Madagascar: Atout maitre pour Farquhar

À son retour à l'ile Maurice qu'il a quittée pour l'Europe en 1817 pour des raisons de santé, Robert Farquhar trouve « ses efforts, si savamment combinés, réduits à néant par la mauvaise foi et la brutalité de son successeur, le général Hall » (Pierre Lintingre, Bulletin de Madagascar, octobre 1967).

En outre, son plus fidèle collaborateur, James Hastie, est tenu à l'inaction et ramené à son grade de sergent. Ce que le gouverneur de Maurice ne peut accepter. Ce qu'il refuse surtout, c'est de « laisser cueillir par la France les fruits d'une si longue et si prudente diplomatie satisfaisante qu'elle lui avait valu le titre de baronnet ». Derrière son dessein de faire passer Madagascar sous la juridiction du vicariat apostolique de Maurice, d'ailleurs voué à l'échec, il semble qu'il y ait un autre mobile. Car petit-fils de pasteur, « il n'avait aucune raison d’œuvrer pour une religion autre que réformée ». Aussi n'hésite-t-il pas à appuyer toute tentative d'introduction de la religion protestante en Imerina.

Cette tentative vient d'être décidée par le gouvernement britannique qui envoie à Antananarivo, le Rev. David Jones. Sir Robert Farquhar présente ce dernier à James Hastie comme « le missionnaire de Madagascar ». Car les ministres de Sa Majesté ont recommandé qu'on accorde au missionnaire toute la protection et l'assistance « que méritent ses pieux travaux ». Ils invitent, officiellement, le gouverneur de Maurice, Farquhar, à veiller sur sa sécurité et « à lui apporter toutes les facultés qui soient possibles pour la réalisation de sa mission ».

Dans la « délicate partie de poker» qui l'oppose à la Mission catholique de Bourbon, Farquhar a un atout maitre.
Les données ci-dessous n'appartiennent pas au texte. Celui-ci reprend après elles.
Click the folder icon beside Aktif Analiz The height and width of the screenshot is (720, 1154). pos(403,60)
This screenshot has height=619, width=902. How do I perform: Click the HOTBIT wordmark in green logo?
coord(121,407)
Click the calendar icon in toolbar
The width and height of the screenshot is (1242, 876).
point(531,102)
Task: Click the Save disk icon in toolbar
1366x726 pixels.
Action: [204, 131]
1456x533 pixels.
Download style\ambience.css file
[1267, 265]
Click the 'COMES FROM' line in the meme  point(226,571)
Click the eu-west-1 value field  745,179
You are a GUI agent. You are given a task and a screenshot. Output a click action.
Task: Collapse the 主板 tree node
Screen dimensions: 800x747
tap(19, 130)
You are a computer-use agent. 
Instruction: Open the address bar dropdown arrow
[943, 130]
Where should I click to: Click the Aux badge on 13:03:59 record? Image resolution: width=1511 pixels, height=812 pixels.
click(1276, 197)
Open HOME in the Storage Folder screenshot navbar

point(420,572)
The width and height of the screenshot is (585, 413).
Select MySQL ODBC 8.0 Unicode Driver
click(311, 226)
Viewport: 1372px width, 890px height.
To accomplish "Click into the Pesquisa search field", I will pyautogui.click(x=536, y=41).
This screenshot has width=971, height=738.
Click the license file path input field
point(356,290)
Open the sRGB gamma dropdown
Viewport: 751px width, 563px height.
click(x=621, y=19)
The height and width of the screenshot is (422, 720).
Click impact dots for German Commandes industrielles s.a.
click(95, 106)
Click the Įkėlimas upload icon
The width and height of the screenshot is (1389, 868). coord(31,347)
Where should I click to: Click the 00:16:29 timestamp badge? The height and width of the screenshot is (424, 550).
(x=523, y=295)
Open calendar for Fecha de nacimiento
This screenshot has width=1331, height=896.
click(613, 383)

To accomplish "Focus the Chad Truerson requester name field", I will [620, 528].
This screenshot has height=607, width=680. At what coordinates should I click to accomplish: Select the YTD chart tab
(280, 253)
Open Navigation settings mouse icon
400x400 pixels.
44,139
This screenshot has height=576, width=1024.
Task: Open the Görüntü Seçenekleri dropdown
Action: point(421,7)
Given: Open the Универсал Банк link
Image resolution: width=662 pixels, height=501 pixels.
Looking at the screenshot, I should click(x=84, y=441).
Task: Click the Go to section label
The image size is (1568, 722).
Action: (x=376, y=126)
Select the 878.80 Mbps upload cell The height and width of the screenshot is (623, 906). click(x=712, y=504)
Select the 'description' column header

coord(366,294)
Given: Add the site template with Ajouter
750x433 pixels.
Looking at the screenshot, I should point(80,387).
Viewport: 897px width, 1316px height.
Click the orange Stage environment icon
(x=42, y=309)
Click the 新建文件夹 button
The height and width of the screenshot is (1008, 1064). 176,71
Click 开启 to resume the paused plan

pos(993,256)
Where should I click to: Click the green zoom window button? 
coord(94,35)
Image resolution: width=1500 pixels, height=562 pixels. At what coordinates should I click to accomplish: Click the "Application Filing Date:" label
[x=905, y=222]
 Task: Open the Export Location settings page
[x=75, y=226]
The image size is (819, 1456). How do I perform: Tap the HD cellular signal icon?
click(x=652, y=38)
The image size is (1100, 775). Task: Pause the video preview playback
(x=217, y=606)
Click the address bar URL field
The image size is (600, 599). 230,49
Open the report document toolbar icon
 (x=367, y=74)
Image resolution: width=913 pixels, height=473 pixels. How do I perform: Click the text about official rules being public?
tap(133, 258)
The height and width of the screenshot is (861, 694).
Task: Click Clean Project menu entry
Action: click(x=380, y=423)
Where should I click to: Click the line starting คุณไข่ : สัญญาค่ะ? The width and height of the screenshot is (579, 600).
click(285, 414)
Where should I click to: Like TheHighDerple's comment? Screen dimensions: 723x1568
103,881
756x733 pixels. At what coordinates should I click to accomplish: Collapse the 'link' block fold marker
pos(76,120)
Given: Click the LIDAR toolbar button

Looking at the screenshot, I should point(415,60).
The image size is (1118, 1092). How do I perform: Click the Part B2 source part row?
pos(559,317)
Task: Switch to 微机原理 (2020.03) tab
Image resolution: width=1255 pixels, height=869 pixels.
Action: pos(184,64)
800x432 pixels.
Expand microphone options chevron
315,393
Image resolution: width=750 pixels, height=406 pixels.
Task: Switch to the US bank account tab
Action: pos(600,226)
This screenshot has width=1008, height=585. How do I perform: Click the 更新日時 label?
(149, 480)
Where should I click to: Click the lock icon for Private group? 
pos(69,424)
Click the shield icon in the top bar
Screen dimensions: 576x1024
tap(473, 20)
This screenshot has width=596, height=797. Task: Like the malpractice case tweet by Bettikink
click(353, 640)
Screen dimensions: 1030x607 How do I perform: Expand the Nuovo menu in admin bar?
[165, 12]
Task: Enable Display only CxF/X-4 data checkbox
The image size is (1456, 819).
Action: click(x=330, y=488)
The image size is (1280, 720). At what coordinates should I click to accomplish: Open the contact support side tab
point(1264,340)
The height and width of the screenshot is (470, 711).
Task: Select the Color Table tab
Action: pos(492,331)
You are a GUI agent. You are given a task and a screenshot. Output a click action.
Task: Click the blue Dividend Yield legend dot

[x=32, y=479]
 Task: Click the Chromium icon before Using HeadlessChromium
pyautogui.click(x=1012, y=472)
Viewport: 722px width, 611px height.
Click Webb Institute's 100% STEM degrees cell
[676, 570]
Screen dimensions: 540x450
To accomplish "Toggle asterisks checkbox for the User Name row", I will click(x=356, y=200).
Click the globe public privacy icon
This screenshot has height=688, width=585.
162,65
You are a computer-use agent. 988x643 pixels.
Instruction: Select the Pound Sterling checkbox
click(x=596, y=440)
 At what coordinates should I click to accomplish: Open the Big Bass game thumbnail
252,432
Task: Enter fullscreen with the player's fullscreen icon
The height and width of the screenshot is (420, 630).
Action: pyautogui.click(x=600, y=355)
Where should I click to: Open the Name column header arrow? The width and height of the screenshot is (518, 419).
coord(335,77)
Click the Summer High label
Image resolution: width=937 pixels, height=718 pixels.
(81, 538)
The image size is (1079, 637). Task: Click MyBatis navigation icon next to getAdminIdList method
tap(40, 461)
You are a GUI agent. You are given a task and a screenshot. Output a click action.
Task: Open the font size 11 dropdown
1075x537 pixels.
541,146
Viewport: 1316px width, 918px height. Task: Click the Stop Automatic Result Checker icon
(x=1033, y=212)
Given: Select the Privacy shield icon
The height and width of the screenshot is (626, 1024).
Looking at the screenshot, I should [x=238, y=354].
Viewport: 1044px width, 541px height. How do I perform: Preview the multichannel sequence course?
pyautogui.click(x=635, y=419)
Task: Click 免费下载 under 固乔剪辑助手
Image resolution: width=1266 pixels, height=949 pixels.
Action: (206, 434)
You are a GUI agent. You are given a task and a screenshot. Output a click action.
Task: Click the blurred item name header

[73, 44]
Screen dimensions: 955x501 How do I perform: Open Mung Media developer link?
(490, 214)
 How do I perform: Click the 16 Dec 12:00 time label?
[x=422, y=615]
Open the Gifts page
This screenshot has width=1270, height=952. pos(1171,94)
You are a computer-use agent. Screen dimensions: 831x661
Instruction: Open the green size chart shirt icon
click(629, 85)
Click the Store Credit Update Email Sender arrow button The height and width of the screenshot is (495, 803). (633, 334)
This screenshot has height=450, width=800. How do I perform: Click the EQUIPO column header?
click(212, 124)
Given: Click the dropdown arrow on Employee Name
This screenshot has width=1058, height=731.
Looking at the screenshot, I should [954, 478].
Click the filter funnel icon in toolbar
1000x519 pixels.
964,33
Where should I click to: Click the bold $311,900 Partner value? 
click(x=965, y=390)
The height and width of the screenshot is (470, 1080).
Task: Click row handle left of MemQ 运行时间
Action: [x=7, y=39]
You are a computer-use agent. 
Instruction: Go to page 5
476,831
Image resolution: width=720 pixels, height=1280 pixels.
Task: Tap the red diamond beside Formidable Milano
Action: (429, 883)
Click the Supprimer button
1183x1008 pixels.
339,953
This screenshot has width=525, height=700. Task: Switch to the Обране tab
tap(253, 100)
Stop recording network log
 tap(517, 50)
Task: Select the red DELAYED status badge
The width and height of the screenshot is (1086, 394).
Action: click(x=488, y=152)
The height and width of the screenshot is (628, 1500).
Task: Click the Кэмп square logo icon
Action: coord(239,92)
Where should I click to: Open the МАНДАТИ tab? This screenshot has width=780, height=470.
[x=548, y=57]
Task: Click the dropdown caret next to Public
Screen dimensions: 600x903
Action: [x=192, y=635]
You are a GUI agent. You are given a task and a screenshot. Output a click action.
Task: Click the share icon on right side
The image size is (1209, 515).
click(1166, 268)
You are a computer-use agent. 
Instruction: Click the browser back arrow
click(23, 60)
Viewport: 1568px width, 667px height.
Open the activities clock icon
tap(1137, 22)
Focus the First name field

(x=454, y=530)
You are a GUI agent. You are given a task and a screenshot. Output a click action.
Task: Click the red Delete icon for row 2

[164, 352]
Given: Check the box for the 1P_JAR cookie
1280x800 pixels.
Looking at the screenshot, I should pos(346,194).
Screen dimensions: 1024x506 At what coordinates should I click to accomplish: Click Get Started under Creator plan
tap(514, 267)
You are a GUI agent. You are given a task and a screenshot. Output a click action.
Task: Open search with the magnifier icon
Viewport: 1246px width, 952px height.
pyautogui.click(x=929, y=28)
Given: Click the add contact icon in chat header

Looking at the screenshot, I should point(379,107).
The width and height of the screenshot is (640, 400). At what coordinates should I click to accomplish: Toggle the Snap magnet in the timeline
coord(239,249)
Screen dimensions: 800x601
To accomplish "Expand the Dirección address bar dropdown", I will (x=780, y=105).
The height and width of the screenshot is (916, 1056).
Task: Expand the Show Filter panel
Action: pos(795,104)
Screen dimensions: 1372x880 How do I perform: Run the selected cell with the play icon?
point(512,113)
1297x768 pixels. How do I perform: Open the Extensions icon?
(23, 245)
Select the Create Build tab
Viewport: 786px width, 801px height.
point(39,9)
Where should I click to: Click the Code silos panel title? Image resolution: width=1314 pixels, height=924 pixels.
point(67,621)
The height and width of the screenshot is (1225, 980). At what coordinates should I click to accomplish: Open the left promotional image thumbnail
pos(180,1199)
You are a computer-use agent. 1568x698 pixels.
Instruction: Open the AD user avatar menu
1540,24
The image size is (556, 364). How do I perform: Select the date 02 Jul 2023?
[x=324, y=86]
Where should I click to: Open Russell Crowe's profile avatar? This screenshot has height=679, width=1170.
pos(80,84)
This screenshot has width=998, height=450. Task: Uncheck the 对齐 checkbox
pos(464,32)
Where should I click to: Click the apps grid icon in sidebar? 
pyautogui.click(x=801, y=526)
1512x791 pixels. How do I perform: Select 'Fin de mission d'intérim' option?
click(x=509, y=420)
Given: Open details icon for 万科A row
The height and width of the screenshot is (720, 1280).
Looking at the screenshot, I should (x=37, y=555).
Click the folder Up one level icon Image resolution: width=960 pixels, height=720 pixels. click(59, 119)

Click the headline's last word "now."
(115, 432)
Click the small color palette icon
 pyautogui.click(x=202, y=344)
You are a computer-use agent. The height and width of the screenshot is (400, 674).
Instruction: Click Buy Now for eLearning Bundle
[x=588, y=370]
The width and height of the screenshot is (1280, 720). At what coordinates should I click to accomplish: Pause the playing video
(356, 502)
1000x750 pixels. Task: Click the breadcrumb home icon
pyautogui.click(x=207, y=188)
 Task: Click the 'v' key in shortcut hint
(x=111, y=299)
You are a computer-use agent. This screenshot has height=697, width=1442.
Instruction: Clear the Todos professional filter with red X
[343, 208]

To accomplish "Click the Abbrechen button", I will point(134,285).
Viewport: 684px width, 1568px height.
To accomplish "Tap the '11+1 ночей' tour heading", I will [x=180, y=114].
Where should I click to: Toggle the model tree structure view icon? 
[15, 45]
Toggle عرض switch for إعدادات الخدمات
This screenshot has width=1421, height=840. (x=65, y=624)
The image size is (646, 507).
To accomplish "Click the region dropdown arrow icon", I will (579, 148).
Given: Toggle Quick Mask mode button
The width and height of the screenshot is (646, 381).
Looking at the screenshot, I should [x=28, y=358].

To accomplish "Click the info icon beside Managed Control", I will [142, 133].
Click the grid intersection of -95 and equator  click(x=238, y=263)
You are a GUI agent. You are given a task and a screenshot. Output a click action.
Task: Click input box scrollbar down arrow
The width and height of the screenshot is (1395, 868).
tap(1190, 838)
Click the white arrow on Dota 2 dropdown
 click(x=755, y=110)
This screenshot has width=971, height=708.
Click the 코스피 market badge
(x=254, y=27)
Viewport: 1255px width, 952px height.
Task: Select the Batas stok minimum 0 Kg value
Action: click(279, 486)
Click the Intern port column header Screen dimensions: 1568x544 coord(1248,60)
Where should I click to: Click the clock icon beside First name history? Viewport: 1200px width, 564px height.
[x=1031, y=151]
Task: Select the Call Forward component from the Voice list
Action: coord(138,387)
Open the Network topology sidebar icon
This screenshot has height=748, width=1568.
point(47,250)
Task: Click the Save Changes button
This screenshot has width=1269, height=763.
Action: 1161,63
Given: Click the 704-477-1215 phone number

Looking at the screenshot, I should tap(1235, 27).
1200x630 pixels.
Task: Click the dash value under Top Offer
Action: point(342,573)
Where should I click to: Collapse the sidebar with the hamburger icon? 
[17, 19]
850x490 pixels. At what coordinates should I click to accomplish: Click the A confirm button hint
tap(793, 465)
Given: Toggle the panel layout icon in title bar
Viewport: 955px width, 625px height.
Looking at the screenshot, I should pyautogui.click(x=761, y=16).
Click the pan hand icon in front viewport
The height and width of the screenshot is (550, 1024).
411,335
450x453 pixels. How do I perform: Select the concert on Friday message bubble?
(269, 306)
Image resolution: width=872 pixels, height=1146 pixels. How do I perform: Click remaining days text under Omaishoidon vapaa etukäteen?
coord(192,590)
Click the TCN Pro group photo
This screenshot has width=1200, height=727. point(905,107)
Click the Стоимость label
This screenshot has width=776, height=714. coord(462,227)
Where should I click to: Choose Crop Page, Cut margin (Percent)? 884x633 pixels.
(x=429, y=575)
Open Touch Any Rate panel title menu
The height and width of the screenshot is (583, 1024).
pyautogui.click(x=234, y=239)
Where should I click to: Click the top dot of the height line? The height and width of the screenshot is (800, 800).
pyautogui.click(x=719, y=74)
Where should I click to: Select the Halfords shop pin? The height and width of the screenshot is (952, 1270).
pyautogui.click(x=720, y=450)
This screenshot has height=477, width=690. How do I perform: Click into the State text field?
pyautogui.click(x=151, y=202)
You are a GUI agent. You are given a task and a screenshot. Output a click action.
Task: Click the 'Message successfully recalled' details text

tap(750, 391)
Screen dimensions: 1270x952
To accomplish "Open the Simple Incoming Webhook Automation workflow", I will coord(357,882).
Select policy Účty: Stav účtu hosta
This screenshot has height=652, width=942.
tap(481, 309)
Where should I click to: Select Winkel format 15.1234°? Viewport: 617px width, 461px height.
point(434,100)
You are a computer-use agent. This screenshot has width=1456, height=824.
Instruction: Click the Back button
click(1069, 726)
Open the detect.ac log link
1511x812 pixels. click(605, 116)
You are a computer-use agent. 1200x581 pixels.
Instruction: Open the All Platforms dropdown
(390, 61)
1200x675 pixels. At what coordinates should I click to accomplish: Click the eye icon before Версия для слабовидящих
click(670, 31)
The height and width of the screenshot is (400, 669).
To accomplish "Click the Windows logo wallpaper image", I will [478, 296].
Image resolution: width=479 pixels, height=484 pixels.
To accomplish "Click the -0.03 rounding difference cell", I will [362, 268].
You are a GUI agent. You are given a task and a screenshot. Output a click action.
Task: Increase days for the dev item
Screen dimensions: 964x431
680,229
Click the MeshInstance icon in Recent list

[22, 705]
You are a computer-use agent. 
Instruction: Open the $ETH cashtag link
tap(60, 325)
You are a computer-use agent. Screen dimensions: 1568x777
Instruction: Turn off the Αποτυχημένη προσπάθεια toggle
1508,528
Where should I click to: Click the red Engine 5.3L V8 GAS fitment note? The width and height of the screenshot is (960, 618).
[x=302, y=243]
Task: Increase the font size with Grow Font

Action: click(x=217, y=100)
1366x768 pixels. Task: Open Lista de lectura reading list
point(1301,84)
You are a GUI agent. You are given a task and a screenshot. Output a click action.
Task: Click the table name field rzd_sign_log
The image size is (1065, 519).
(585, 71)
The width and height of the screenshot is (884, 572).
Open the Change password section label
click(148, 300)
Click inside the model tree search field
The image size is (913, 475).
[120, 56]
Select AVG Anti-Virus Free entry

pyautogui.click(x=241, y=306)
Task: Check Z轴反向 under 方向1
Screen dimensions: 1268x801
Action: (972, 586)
Effectivement, il obtient et ramène de Londres la ratification par le gouvernement britannique de «son» traité du 23 octobre 1817. Le cabinet de Saint-James ayant « daigné ordonner la reprise des relations amicales avec les chefs de Madagascar », il ne reste plus au gouverneur de Maurice qu'à démontrer à Radama que « le gouvernement britannique n'était pas engagé ou mêlé dans la question de rupture ou de la non-exécution du traité ».

Et Sir Robert Farquhar d'ajouter : « La source de revenu que nous lui offrons, le rendra le chef le plus puissant et le plus indépendant de Madagascar. » De surcroit, continue-t-il, la ratification du traité de 1817 est la preuve tangible et indéniable que le roi d'Angleterre approuve et confirme son action auprès de Radama. Le roi de la Grande-Bretagne désapprouve également et « énergiquement la responsabilité discrétionnaire assumée par mon successeur ».

Ce qui implique le retour de Radama dans la sphère d'influence anglaise, signale Pierre Lintingre. Il reste ainsi à Farquhar à obtenir de Radama, « très monté contre les Anglais », le renouvellement du traité. C'est encore James Hastie qui s'en charge. Car il a, dans le passé, déjà fait preuve de son remarquable talent diplomatique et de son zèle. Le 4 septembre 1820, Hastie reçoit ses instructions du gouverneur Farquhar.

Le 9 suivant, il est à Toamasina. Le 15, il part pour le Mangoro. Le 3 octobre, il atteint la capitale merina. Et le 11 octobre 1820, « le traité anglo-merina était solennellement reconfirmé par Radama ». Dès lors, il devient difficile, sinon impossible, aux Français « de ramener le jeune roi malgache dans leur orbite ». Aussi, à la lettre de l'abbé Pastre du 19 aout (lire précédente Note), Radama ne peut-il qu'opposer « un refus pur et simple ».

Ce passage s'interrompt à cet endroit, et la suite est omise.